Crisis stand down 

Today has been peculiar and ironic, and epitomises the quandary and expectations that I have created.

S picked me up @ 7am so I could after the children. Which I’d done yesterday as well. But fortunately the kids have been so tired and the weather so miserable I’ve not have to worry about taking them out.

Yesterday when I returned to the respite – S dropped me off because I was unsure about driving with my sore wrist and mental state not being entirely switched on. I’d sat and chatted to one of the respite workers, she was really nice and talked about gardening. I found her company soothing. I was soon feeling the effects of the day and went to bed. I couldn’t sleep so listened to music and found myself soon in tears. Deep rooted sadness for myself, my position.

Today I had to face a headhunter – of the recruitment kind! She’d seen my CV on a job site, liked it and wanted to meet me. I’d previously avoided it by talking about flu, blaming school holidays etc. but the reality is that when I’m well, I will need to work and I need to be on top of my game.

So this morning I was Mother. Looking after the kids, laundry, the animals, tidying. Then I needed to shower and dress smartly. Because of my wrist everything took longer and was much more tiring and when I couldn’t even do my bra up, I started to cry. I felt like a failure before I’d even done anything.

S came back as promised to look after the kids and I drove to my appointment. Which was really hard with my wrist. But I became professional. Park the car, walk tall, drink my coffee and look enthusiastic and sound professional. Even though all I wanted to do was sleep. Even though I felt like I had a million eyes on me. Even though I felt frumpy and out of place.

The recruitment consultant and I got on very well. I eased into the conversation as though I hadn’t spent the night in respite , as though I wasn’t technically under the care of the mental health community team.

The position she was putting me forward for was apparently below my skill level and she felt she’d find a better paid, higher level responsibility role. Which we all know I simply couldn’t handle right now. But I didn’t want her to know that. 

As meetings went, this was a good one. She was nice, we had a similar humour and perspective.

I walked back to my car wondering what on earth I was doing. I couldn’t decide if I was proud or just stupid.

Back at the house, S bought pizza and it was lovely to have all the family together. I did feel genuinely relaxed.

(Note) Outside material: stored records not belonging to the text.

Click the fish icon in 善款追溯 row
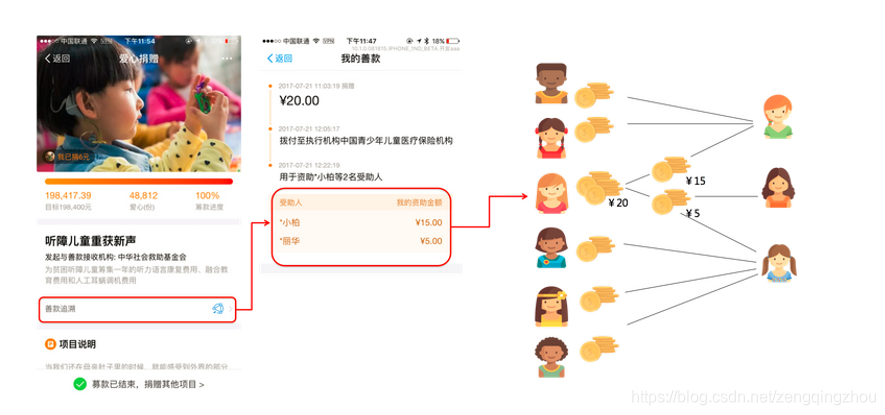The height and width of the screenshot is (415, 885). pyautogui.click(x=217, y=308)
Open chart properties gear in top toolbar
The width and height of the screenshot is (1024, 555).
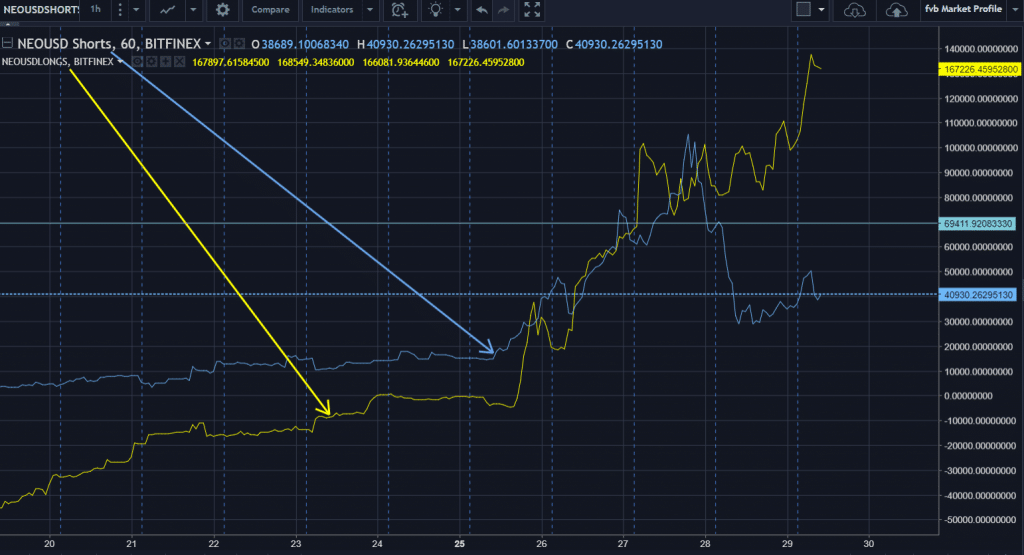tap(222, 10)
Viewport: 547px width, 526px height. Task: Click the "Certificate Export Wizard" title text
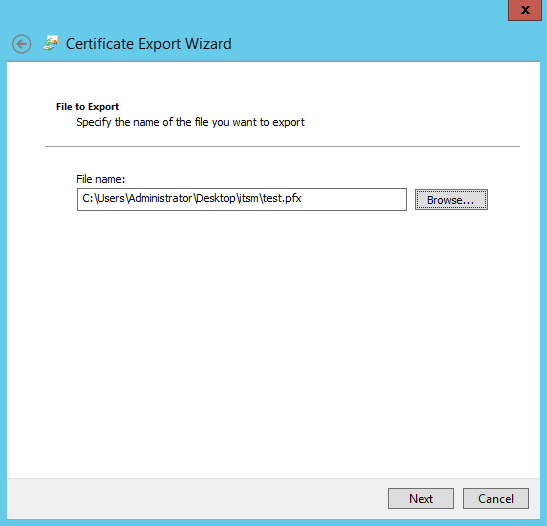pos(149,44)
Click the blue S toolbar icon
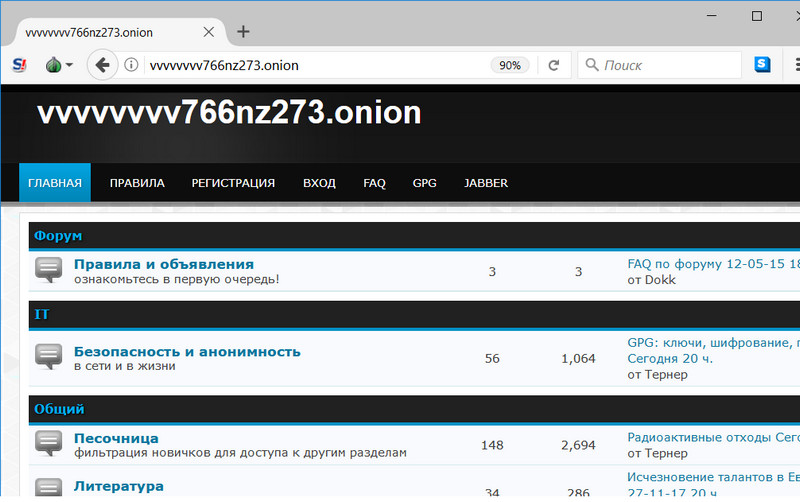The image size is (800, 502). 763,66
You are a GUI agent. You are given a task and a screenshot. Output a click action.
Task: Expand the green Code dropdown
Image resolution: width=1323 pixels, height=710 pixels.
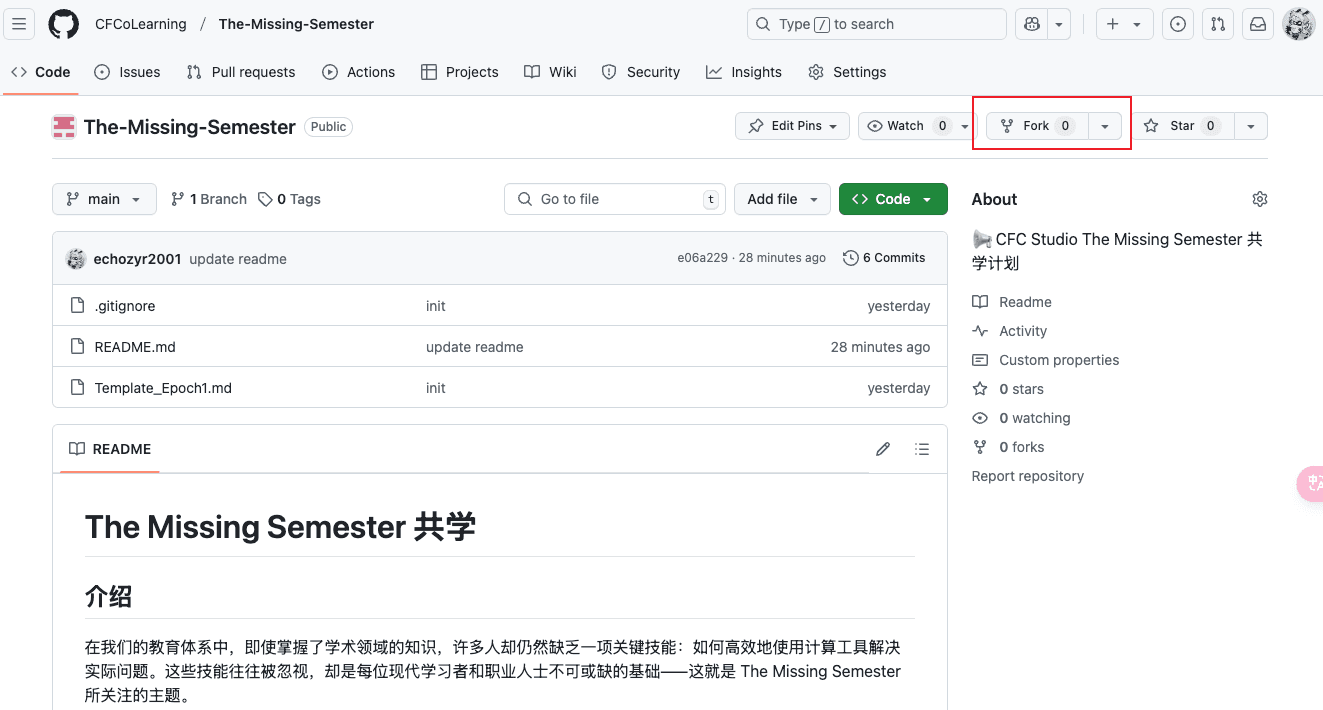coord(892,199)
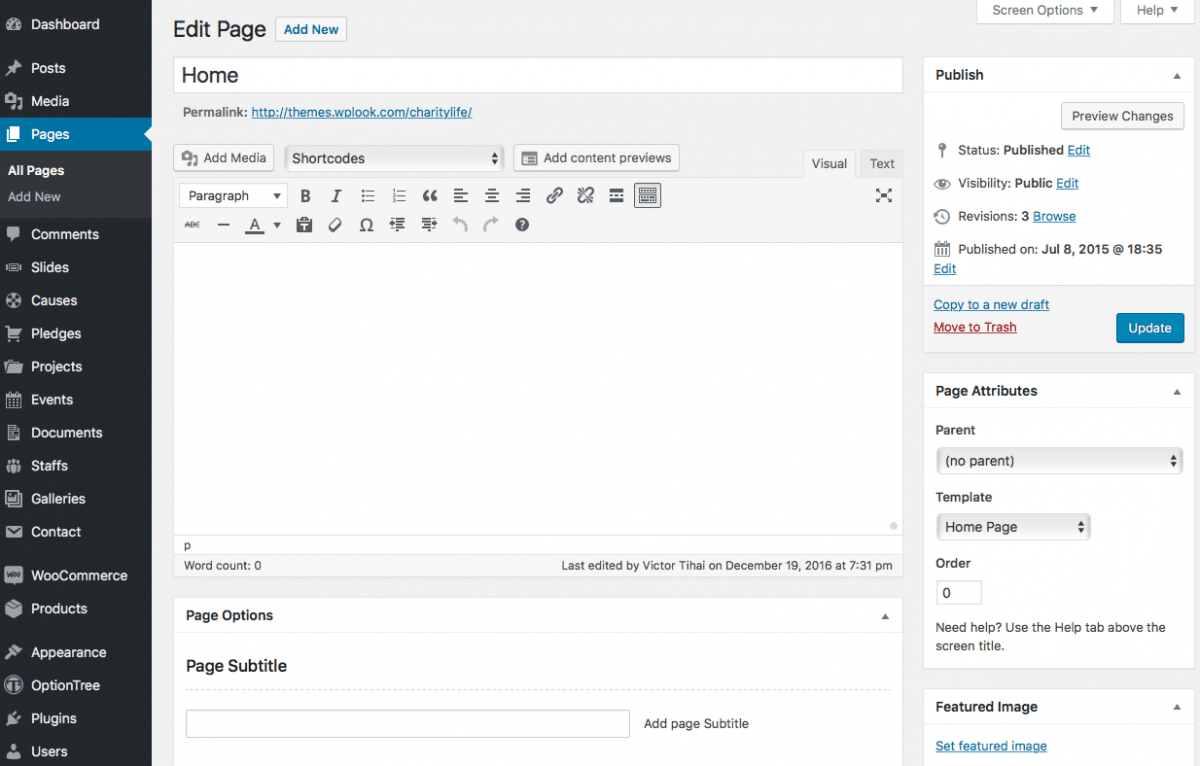Insert a link with the link icon
Screen dimensions: 1200x766
pyautogui.click(x=554, y=195)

But I knew I didn’t want to go to my place. I worried about the neighbours, their noise and harassment and not only that but if I’m honest, I felt unsure about being home alone. It’s just too easy to allow negative thoughts ruminating through my mind, and then reaching for a bottle of wine. Couple of tablets and I’d be back to square one. I know in my heart that respite care is here for people like me that need it. 

So I’m back at the smelly pit! Reminds me of my backpacker days! But I’m safe, the staff check regularly on me, and my medication is looked after so I don’t have to panic about forgetting any of it.

I’ve played a lot of roles today. And as usual, if you didn’t know me, you’d never know how broken I was inside. The perfectly presented box with the broken China inside.

Tomorrow I need to look after the kids again but hopefully it won’t be too late, and then there’s the long weekend (Wellington day) on Monday.

I’ll try to get a good nights sleep tonight and know that less is expected of me tomorrow.